GRAND RAPIDS, Mich. (WOOD) — Grand Rapids announced Monday that its first set of police recruits for 2017 is the most diverse class in the history of the city.
The Grand Rapids Police Department recruitment class, which was whittled down from 1,377 applicants to 10, includes:
- Three African-American men,
- Three Caucasian women,
- Two Caucasian men,
- One Hispanic man,
- And one Asian-American woman.
Nine of the recruits live in Kent County. Three live in Grand Rapids.
In a press conference Monday, 24 Hour News 8 asked GRPD Chief David Rahinksy if he felt the class more accurately reflects the community.
“Certainly this class does,” he said. “And to that point, this in no way detracts from the men and women who are here:
Though diversity can connect officers to a wide variety of citizens through shared life experiences, Rahinsky says all of the department’s more than 300 officers serve the community proudly.

Records of locating words and elements
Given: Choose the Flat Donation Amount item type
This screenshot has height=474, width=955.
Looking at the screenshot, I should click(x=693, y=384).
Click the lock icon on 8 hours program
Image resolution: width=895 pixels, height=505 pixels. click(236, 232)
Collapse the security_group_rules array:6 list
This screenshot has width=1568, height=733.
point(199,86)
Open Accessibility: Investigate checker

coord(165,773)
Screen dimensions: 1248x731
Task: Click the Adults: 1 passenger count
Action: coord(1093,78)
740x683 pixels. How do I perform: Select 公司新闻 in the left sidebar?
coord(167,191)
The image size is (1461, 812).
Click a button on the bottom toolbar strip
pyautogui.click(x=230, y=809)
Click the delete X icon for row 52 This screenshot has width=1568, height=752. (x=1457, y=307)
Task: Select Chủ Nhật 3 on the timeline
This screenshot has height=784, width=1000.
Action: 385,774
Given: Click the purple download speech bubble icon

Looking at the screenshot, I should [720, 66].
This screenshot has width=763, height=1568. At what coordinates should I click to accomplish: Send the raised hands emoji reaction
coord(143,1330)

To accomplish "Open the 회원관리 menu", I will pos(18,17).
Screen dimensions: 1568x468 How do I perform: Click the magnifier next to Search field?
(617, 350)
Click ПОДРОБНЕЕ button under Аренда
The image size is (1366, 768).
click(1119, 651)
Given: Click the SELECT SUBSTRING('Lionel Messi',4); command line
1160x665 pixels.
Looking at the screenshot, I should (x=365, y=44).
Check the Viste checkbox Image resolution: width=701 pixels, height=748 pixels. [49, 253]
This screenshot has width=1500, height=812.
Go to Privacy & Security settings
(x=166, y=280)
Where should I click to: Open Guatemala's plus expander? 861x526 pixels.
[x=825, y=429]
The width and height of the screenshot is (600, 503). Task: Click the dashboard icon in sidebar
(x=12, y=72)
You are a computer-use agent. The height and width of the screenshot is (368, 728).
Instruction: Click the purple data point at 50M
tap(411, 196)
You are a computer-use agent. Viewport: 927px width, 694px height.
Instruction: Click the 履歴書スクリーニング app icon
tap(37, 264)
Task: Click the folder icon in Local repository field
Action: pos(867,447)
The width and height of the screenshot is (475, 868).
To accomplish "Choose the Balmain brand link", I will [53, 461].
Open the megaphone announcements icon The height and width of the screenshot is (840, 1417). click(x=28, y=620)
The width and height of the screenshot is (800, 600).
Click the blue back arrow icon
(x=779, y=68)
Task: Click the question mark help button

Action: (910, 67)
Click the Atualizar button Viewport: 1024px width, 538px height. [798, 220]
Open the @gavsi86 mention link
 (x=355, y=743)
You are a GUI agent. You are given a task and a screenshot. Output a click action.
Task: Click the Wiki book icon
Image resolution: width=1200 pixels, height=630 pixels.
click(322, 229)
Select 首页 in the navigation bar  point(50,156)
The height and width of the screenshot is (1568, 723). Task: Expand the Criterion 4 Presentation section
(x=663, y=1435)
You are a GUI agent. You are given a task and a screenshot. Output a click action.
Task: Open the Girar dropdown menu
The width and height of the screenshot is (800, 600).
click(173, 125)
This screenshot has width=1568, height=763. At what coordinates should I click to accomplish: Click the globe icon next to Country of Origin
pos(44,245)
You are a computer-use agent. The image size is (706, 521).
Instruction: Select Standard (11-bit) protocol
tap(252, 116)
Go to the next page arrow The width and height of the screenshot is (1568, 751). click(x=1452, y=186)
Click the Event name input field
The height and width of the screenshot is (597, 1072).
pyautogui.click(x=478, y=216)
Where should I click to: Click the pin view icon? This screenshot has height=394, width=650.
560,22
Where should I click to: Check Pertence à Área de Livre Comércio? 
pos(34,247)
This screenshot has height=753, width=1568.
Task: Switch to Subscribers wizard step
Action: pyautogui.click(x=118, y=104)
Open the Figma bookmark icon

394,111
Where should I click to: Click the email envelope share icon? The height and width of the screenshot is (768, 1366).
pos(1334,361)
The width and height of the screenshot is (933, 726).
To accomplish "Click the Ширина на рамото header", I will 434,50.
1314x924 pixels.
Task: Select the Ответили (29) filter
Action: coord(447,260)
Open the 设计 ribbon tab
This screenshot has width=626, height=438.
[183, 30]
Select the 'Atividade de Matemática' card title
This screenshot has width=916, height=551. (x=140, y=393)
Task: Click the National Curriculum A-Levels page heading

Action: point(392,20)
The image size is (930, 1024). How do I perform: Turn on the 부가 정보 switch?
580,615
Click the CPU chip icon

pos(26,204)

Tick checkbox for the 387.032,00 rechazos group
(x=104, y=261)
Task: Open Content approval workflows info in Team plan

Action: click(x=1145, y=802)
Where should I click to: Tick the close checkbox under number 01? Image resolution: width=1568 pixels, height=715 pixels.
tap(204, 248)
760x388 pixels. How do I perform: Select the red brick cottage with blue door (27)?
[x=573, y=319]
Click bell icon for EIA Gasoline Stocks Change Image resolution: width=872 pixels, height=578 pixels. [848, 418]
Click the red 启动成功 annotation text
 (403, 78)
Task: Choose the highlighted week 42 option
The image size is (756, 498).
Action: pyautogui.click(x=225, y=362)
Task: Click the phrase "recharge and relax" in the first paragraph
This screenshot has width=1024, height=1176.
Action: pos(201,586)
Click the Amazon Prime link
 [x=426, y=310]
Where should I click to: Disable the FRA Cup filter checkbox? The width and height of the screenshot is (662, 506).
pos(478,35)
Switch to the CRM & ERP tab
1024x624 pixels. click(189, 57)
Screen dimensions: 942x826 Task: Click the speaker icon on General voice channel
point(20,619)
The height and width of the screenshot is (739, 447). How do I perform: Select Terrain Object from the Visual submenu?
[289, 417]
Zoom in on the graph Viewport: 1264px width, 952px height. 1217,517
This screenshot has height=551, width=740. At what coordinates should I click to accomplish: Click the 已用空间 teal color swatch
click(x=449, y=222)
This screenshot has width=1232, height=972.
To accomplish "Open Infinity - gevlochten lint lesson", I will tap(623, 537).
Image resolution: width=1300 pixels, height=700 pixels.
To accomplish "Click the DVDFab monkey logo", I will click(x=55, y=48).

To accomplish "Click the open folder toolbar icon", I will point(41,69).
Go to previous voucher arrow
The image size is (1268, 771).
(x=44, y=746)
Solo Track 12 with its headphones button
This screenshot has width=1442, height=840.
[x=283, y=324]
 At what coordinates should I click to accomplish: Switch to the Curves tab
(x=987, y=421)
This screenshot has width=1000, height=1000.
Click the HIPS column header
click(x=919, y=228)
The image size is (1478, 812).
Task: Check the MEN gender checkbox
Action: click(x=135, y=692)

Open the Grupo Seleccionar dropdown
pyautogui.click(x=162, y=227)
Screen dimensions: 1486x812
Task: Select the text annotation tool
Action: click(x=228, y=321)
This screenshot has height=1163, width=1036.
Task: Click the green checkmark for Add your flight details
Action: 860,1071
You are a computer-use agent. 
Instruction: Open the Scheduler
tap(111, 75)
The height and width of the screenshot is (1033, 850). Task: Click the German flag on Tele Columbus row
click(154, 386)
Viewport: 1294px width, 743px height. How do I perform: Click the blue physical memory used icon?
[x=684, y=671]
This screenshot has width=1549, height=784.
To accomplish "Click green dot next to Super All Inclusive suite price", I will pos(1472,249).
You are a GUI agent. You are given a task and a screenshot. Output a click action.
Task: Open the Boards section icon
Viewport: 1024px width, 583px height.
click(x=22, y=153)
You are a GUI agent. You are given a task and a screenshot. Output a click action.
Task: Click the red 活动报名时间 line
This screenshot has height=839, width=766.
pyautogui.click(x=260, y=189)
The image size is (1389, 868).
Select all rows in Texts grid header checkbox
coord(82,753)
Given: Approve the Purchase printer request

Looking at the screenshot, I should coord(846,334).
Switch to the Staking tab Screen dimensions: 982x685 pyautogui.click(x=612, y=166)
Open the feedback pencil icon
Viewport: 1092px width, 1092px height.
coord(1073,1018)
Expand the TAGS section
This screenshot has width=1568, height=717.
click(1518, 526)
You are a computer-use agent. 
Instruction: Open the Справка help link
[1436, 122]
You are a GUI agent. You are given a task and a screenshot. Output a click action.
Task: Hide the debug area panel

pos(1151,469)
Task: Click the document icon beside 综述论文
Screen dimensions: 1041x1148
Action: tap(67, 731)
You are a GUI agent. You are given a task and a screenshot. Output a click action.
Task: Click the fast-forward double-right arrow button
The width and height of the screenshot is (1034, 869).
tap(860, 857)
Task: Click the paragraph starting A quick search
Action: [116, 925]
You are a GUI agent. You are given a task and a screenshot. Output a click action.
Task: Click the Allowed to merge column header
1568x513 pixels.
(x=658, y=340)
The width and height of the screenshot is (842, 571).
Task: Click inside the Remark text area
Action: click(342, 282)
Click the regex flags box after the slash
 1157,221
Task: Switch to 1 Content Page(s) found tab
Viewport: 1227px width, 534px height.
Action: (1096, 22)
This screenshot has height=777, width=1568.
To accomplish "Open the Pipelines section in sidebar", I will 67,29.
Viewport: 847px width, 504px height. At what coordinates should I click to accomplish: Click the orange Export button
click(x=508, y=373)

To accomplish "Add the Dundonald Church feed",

> Objective
Please summarize the news report on the Grand Rapids police recruit class in two sentences.

> Finished task
Grand Rapids announced that its first 2017 police recruit class, narrowed from 1,377 applicants to 10, is the most diverse in the city's history. The class includes three African-American men, three Caucasian women, two Caucasian men, one Hispanic man and one Asian-American woman, and nine of the recruits live in Kent County.